ATTIVITÀ RICHIESTE:
(A) Ripeti parola per parola il passo del testo su GISAID che va da “Ma qualcuno ha” fino a “del tutto trasparente.” compreso.
(B) Stabilisci se le affermazioni seguenti concordano con il testo su GISAID. Per ciascuna rispondi sì o no e cita testualmente le parole che lo decidono.
(i) La piattaforma fu lanciata nel 2008 in seguito all'epidemia di aviaria del 2006.
(ii) Oggi la piattaforma ospita circa 2 milioni di sequenze del genoma di Sars-Cov-2.
(iii) Il nome della piattaforma è stato cambiato dopo l'aggiunta di altri agenti patogeni.

TESTO IN ESAME:

Immagine: Andy Leppard, CC BY 2.0 <https://creativecommons.org/licenses/by/2.0>, via Wikimedia Commons
di redazione
I criteri della condivisione dei dati sono poco trasparenti. È questa la denuncia raccolta da Nature di alcuni scienziati che si sono visti negare l’accesso alla piattaforma per ragioni a loro dire non giustificate. Il lato positivo è che è semplice da usare. Forse basterebbe correggerne i difetti

L’acronimo sta per “Global Initiative on Sharing Avian Influenza Data”. Perché la piattaforma on line GISAID era stata lanciata nel 2008 in risposta all’epidemia di aviaria del 2006 come modello di condivisione dei dati genomici dei virus influenzali. L’idea era quella di realizzare un gigantesco archivio di informazioni sui virus dell’influenza che potesse accelerare la ricerca di vaccini o di terapie. Il nome non è più stato cambiato, ma, nel database di GISAID sono finiti diversi agenti patogeni, oltre ai virus influenzali. Durante la pandemia il sistema è stato utilizzato quasi esclusivamente per il monitoraggio delle varanti di Sars-Cov2:  attualmente ospita circa 15 milioni di sequenze del genoma di Sars-Cov-2 e circa 2 milioni di dati sui virus influenzali. La maggior parte delle pubblicazioni su Covid prendono il materiale da lì. 

In linea teorica la piattaforma dovrebbe essere facilmente accessibile chiedendo il rispetto di poche regole. Una volta inseriti su GISAID, i dati diventano disponibili agli utenti registrati che acconsentono a non pubblicare la sequenza senza permesso.  Nel caso in cui qualche ricercatore volesse pubblicare uno studio basandosi sui dati presenti nella piattaforma, dovrebbe impegnarsi a collaborare con i colleghi che hanno prodotto quei dati. 

Ma qualcuno ha cominciato a sospettare che queste regole venissero spesso trasgredite e che il meccanismo di acquisizione e di diffusione dei dati non fosse del tutto trasparente.

DATI FORNITI:
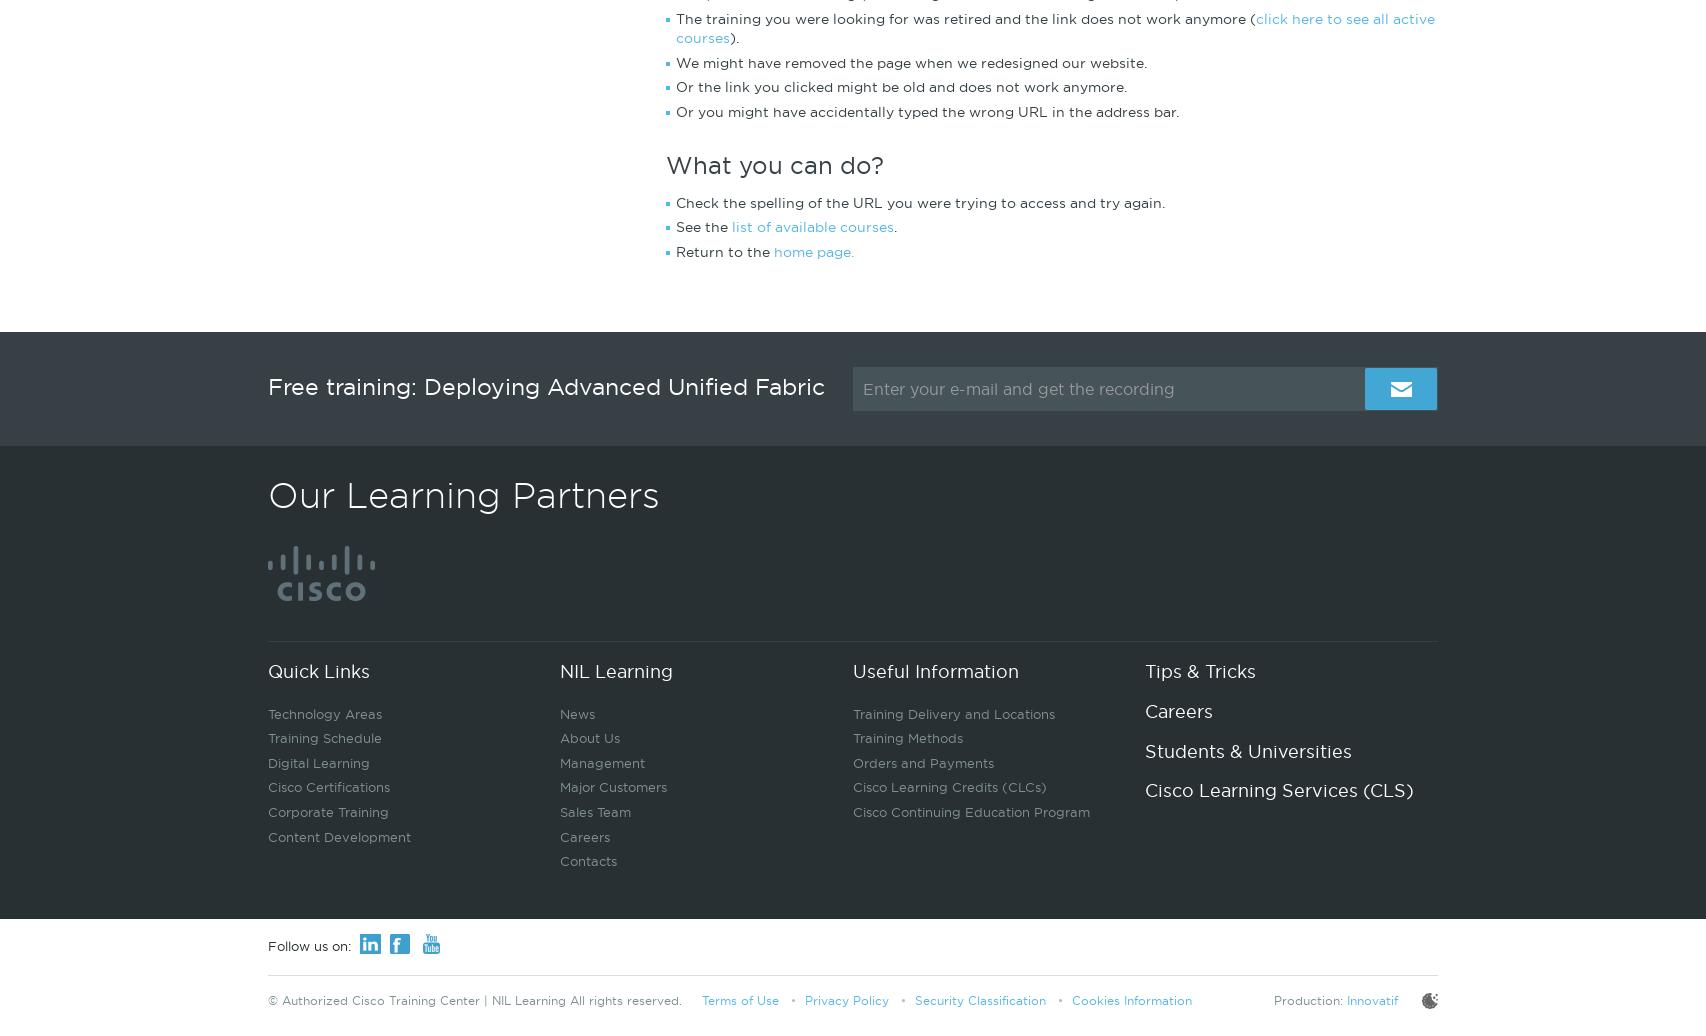  What do you see at coordinates (268, 787) in the screenshot?
I see `'Cisco Certifications'` at bounding box center [268, 787].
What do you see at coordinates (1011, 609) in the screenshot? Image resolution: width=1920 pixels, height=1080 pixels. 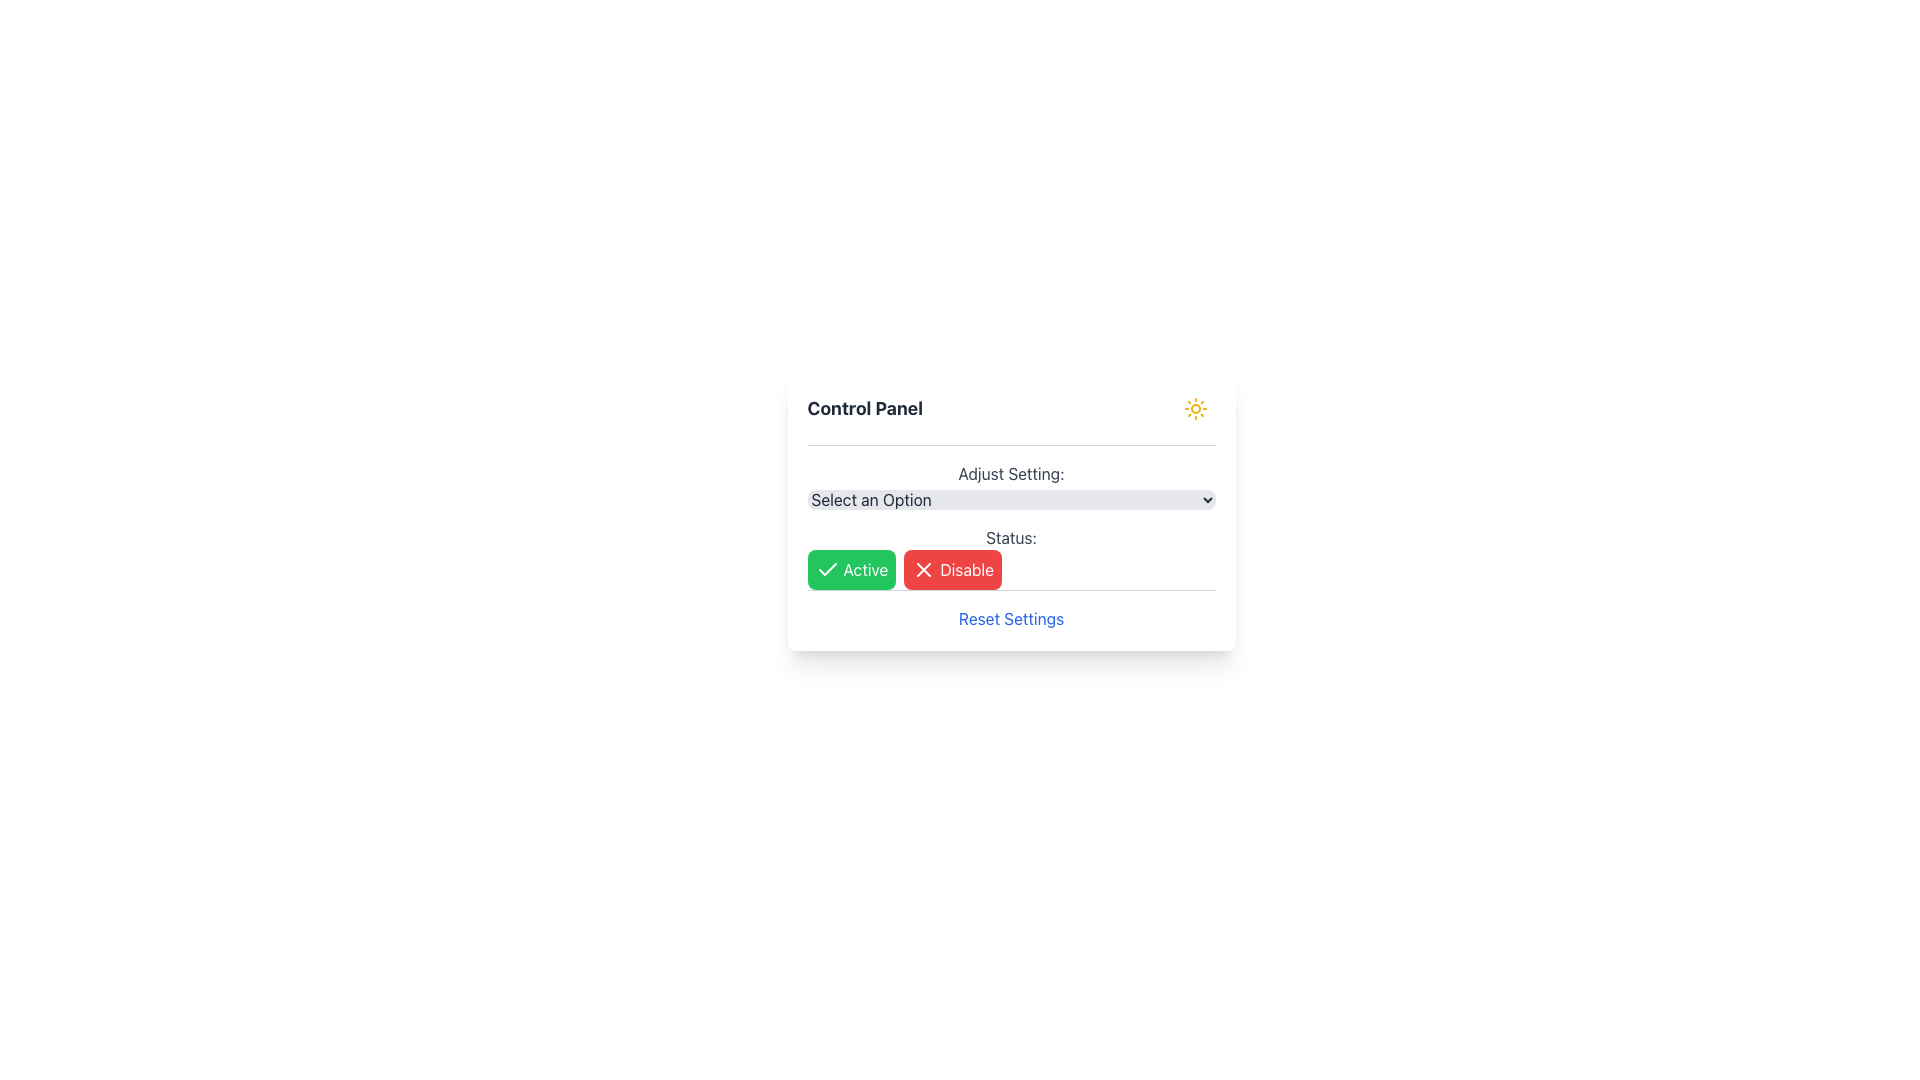 I see `the 'Reset Settings' hyperlink located at the bottom of the panel, underneath the 'Status:' section, to initiate the reset settings action` at bounding box center [1011, 609].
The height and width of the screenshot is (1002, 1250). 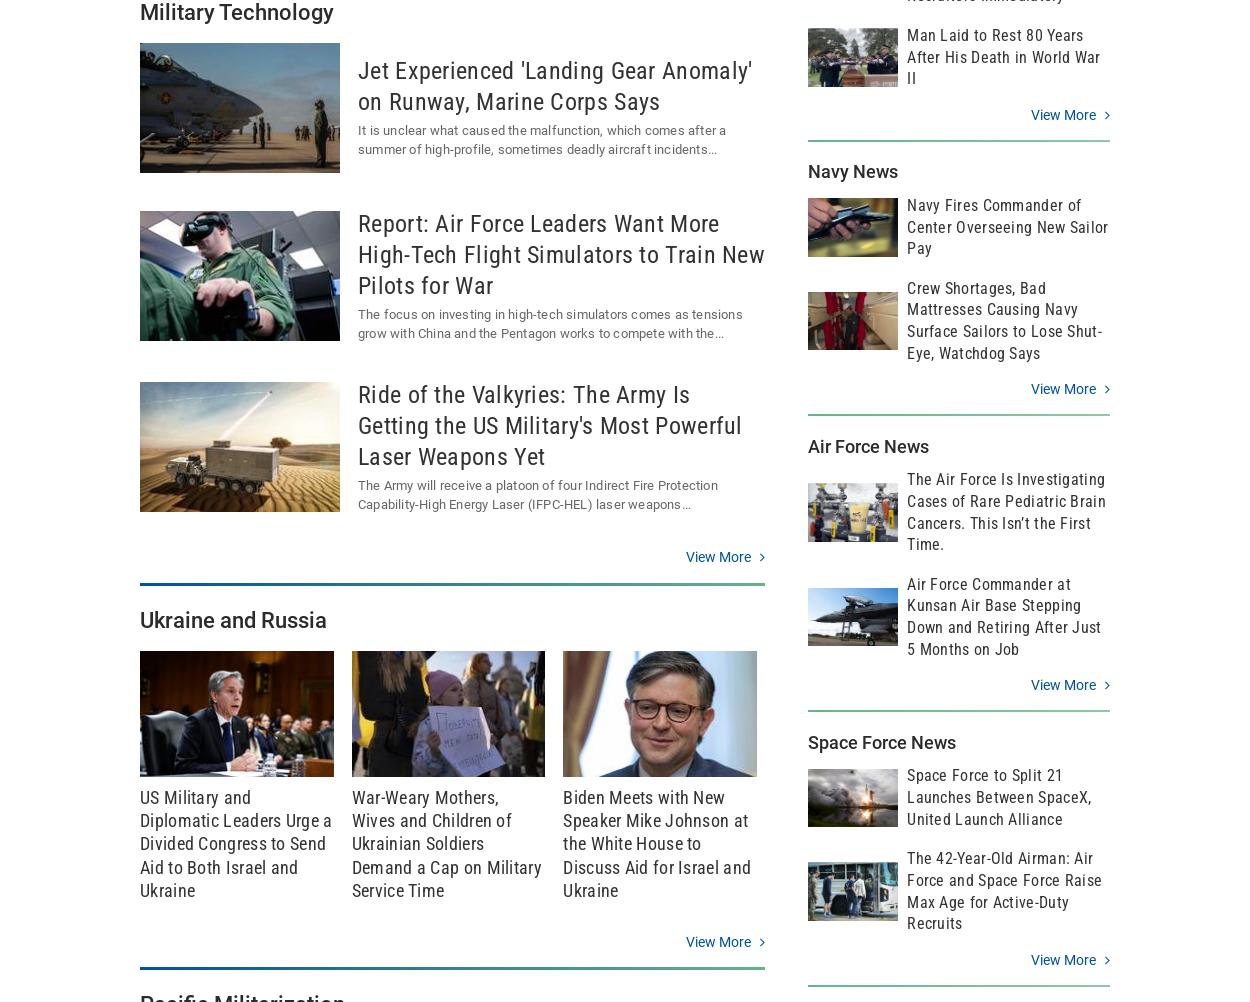 I want to click on 'Ukraine and Russia', so click(x=140, y=618).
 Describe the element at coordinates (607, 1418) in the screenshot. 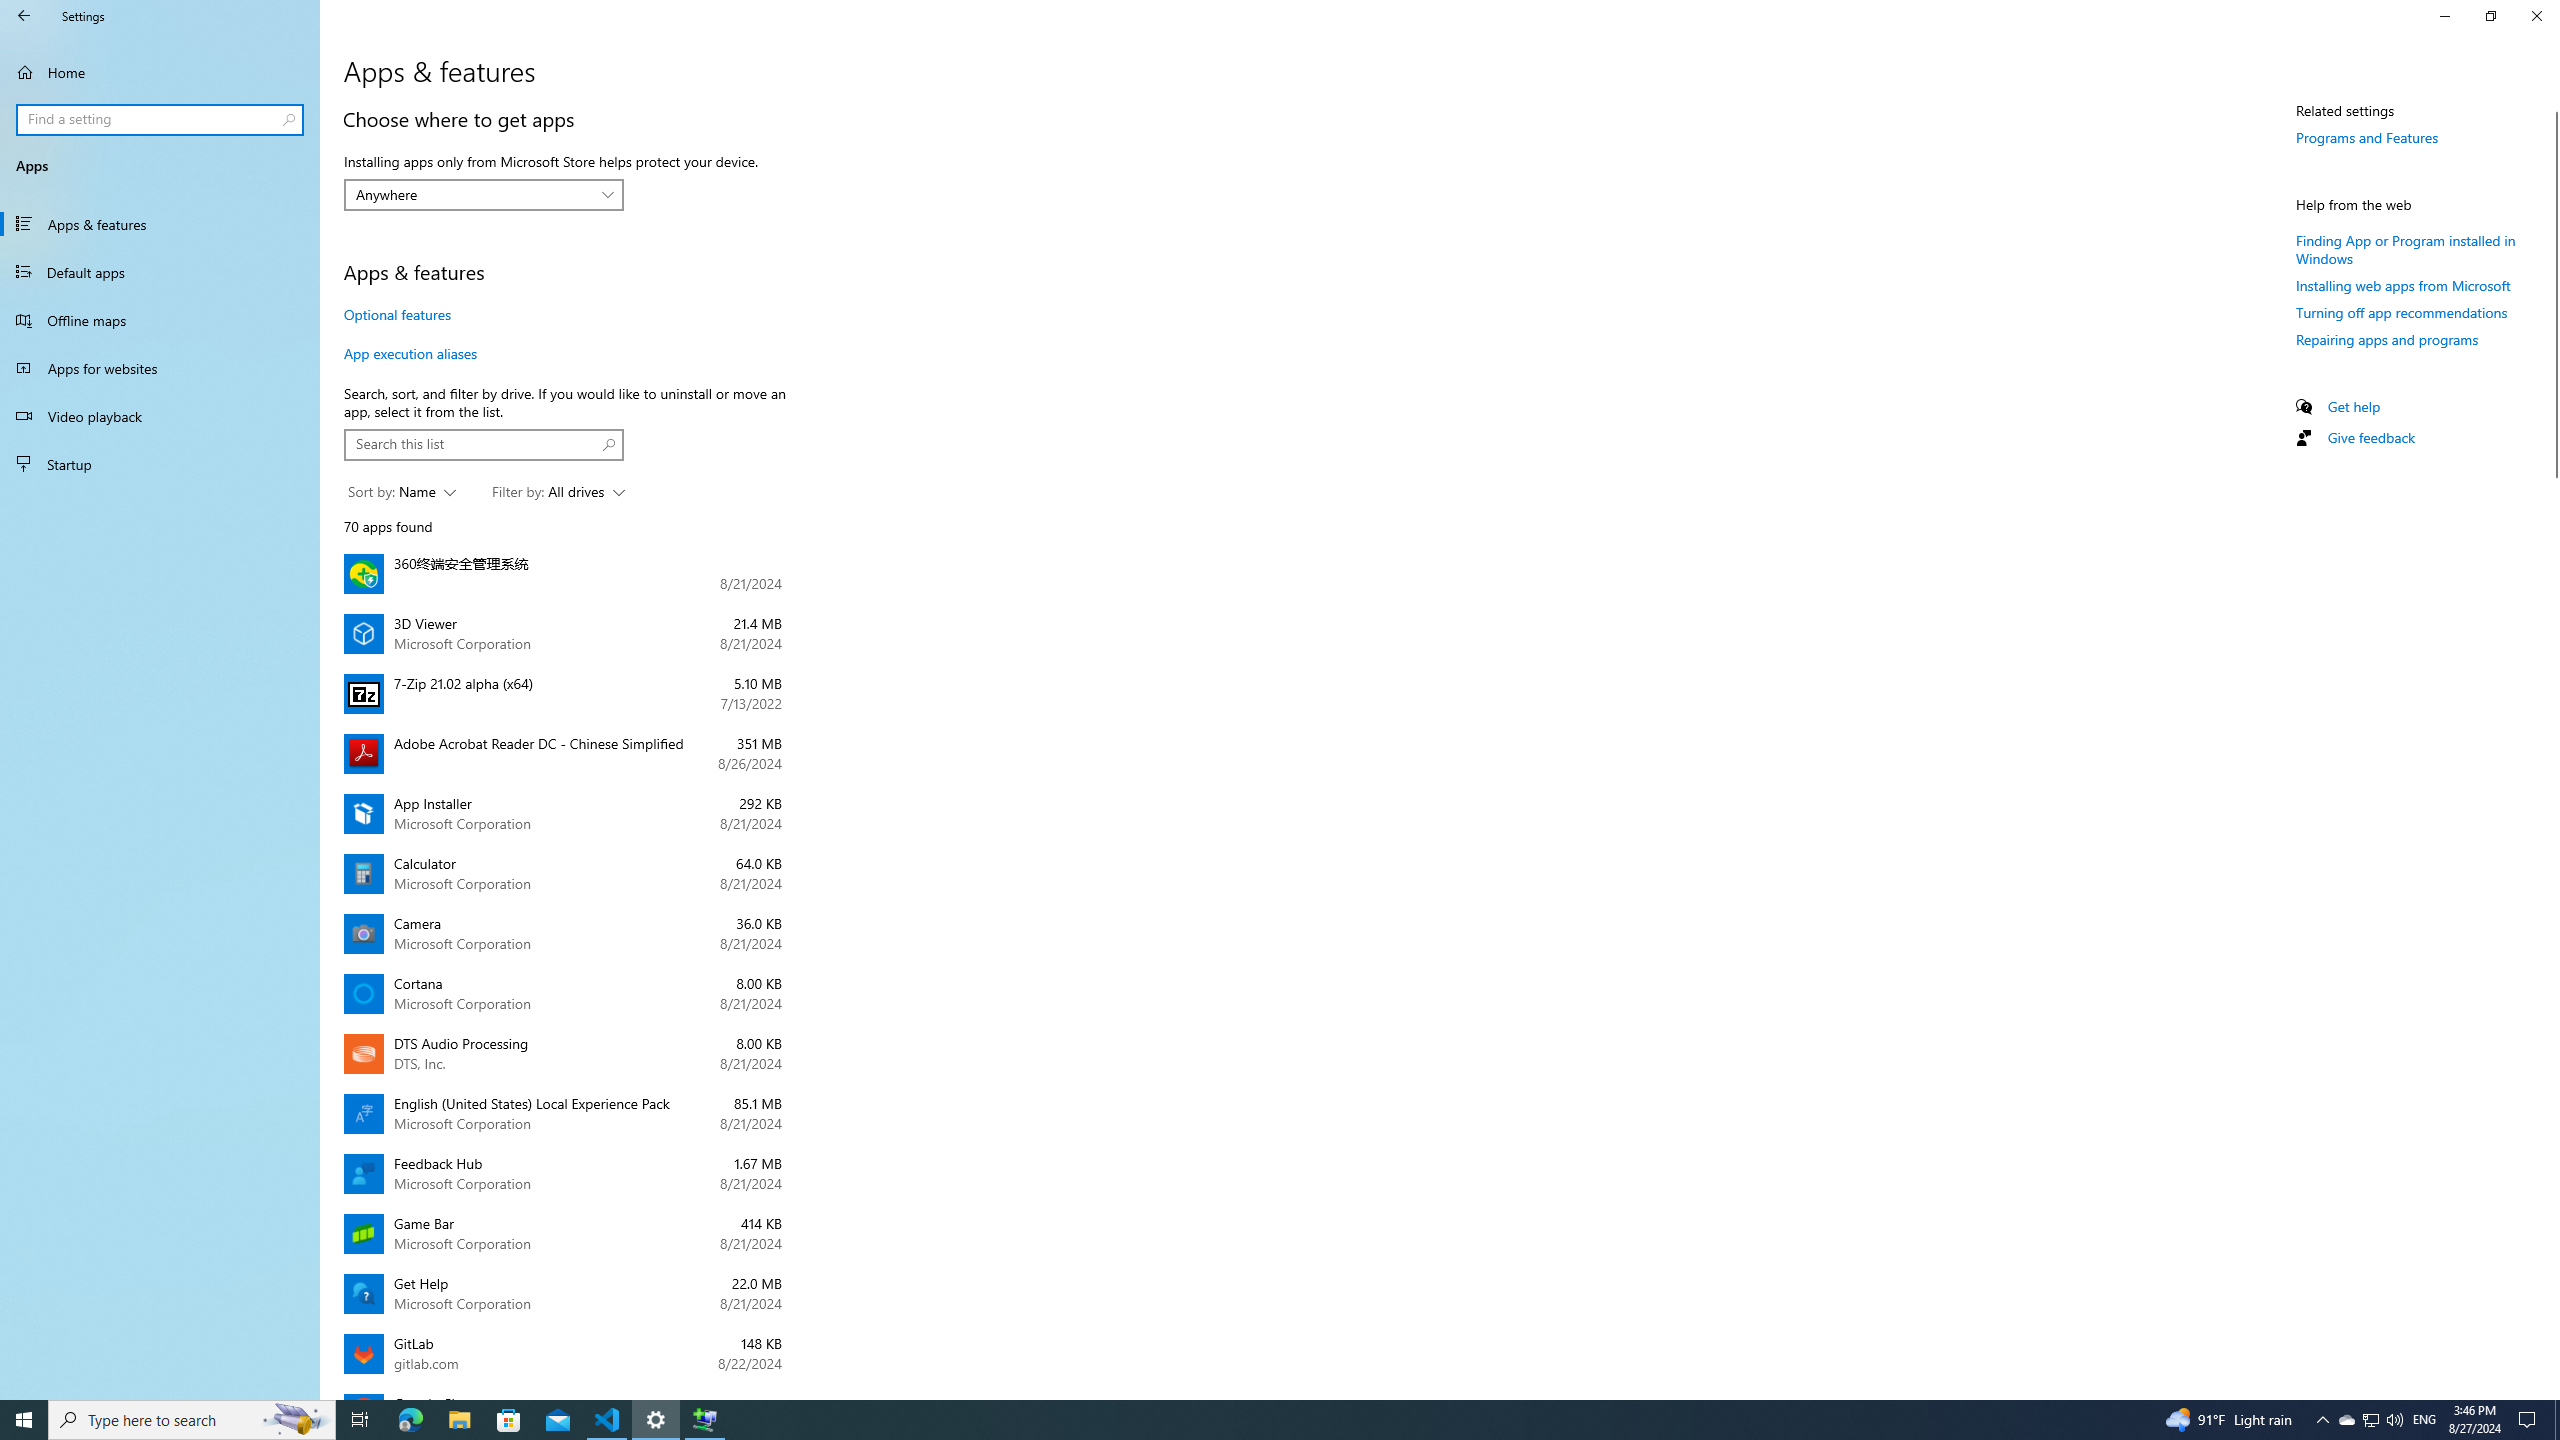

RISPOSTE ALLE ATTIVITÀ:
(A)
Ma qualcuno ha cominciato a sospettare che queste regole venissero spesso trasgredite e che il meccanismo di acquisizione e di diffusione dei dati non fosse del tutto trasparente.

(B)
(i) Sì: «era stata lanciata nel 2008 in risposta all’epidemia di aviaria del 2006».
(ii) No: «circa 15 milioni di sequenze del genoma di Sars-Cov-2».
(iii) No: «Il nome non è più stato cambiato».